BUSClean: Open-source software for breast ultrasound image pre-processing and knowledge extraction for medical AI
This repository is designed to provide an open-source solution for cropping BUS images for injestion into deep learning pipelines, flagging scans with abnormalities not consistently indicated in BUS DICOM metadata, and extracting knowledge about scan position and purpose from burnt-in scan annotations.
Performance on the internal test set for identifying each type of scan abnormality is described below. Scan shape cropping or lesion caliper location determination are not included in performance measurements due to poor definition of "best" cropping.
Sensitivity | Specificity | |
---|---|---|
Laterality (text) | 99.2% | 98.2% |
Orientation (text) | 97.6% | 100% |
Distance (text) | 96.7% | 98.7% |
Position (text) | 100% | 100% |
Axilla (text) | 95.8% | 100% |
Lesion measurement (text) | 97.5% | 98.3% |
Procedural imaging (text) | 100% | 100% |
Enhanced scan mode | 100% | 99.5% |
Invalid scan | 100% | 100% |
Dual-view scan | 100% | 98.6% |
Lesion caliper presence | 96.7% | 93.3% |
- Tested on Ubuntu 20.04.6 LTS
- Python version: 3.9.16
- To install dependencies, run:
python setup.py install
- Demo scripts are provided in the outermost folder.

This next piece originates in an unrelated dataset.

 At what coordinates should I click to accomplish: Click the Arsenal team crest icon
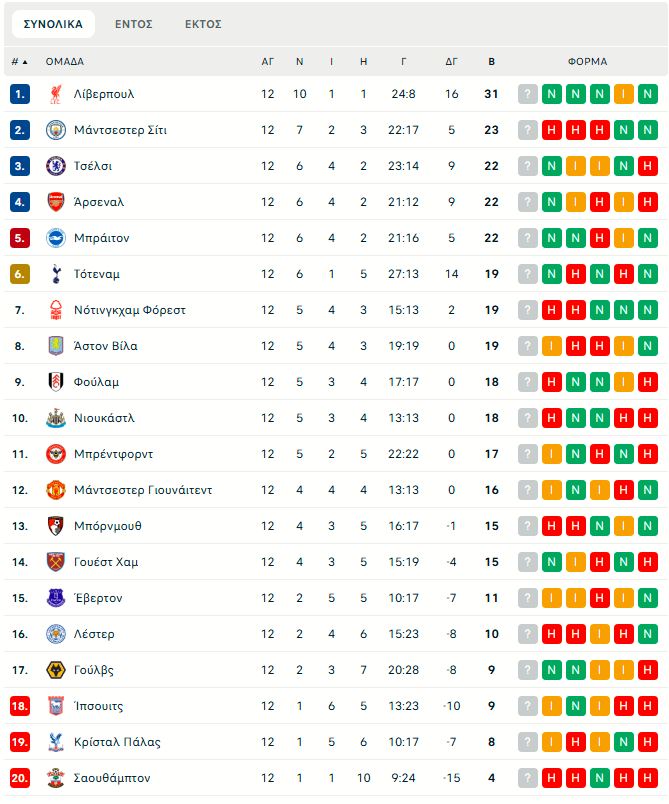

- A demo dataset is provided purely to validate code functionality, the dataset is not representative of the complete dataset used to develop or evaluate pipeline performance in the manuscript.

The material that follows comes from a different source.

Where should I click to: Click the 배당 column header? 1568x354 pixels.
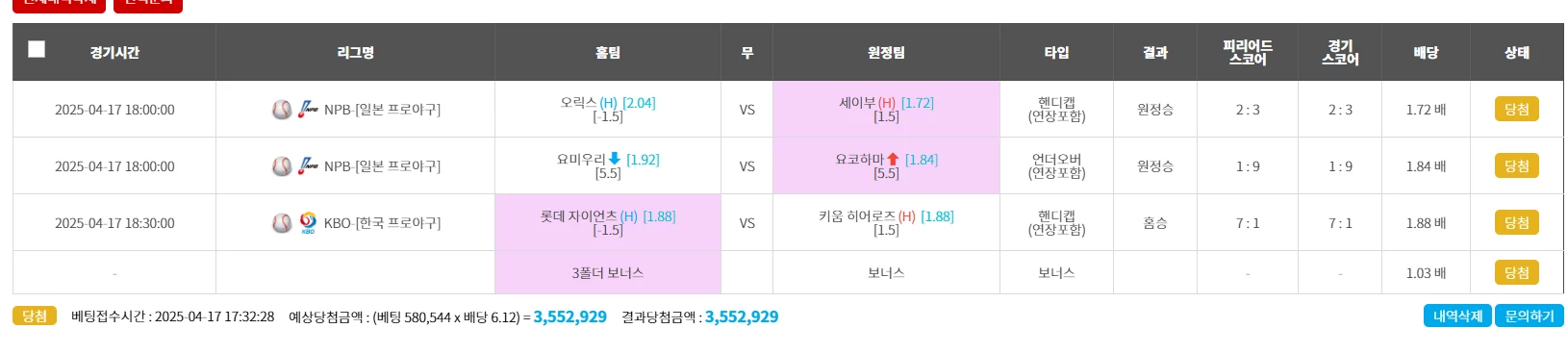pyautogui.click(x=1426, y=52)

- To validate code functionality, run sample code in notebook corresponding to desired functionality (e.g. for illustrative examples of flagging and cropping procedures)
SampleArtifacts.ipynb
for sample notebook showing identification of invalid and B-mode scans, as well as caliper (lesion annotation) detection.SampleCropping.ipynb
for sample notebook showing cropping of scans to the scan area (removing background) and to remove calipers (UNTESTED).SampleTextDetection.ipynb
for sample notebook showing identification, standardization, and classification of burnt-in sonographer text annotations.